- [What this task involves]: Each line below containing the word "Given" needs to be shown.

- [Source records]:

○ ○ ○ ○ ○ ○ ○

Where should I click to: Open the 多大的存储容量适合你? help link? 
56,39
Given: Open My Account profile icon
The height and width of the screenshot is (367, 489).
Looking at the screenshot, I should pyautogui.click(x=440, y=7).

○ ○ ○ ○ ○ ○ ○

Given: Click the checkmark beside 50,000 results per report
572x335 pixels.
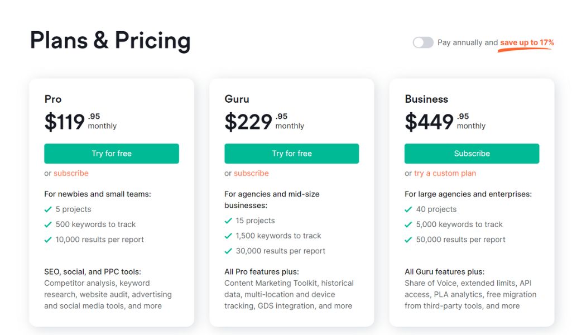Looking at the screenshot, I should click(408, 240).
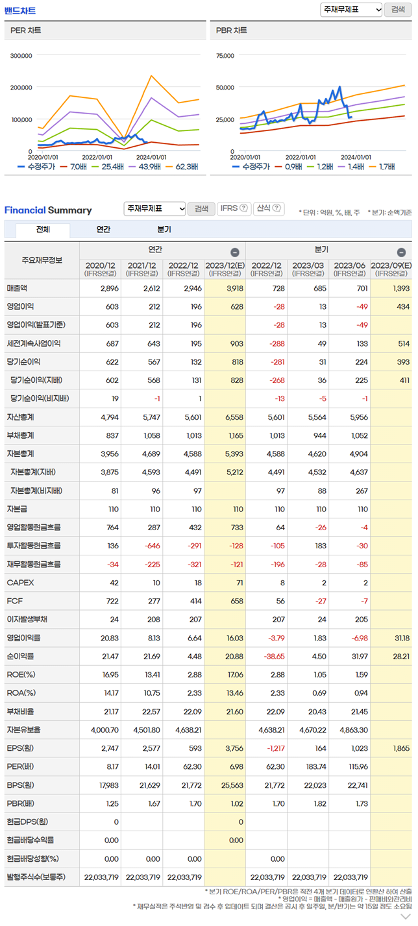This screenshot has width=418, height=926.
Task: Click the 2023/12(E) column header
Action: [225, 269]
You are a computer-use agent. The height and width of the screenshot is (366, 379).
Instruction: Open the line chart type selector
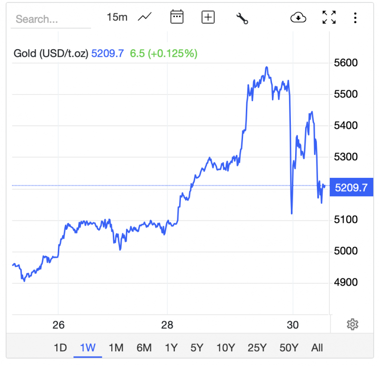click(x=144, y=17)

○ ○ ○ ○ ○ ○ ○

- [Completed task]:
Given: Open My Account profile icon
Given: Click the checkmark beside 50,000 results per report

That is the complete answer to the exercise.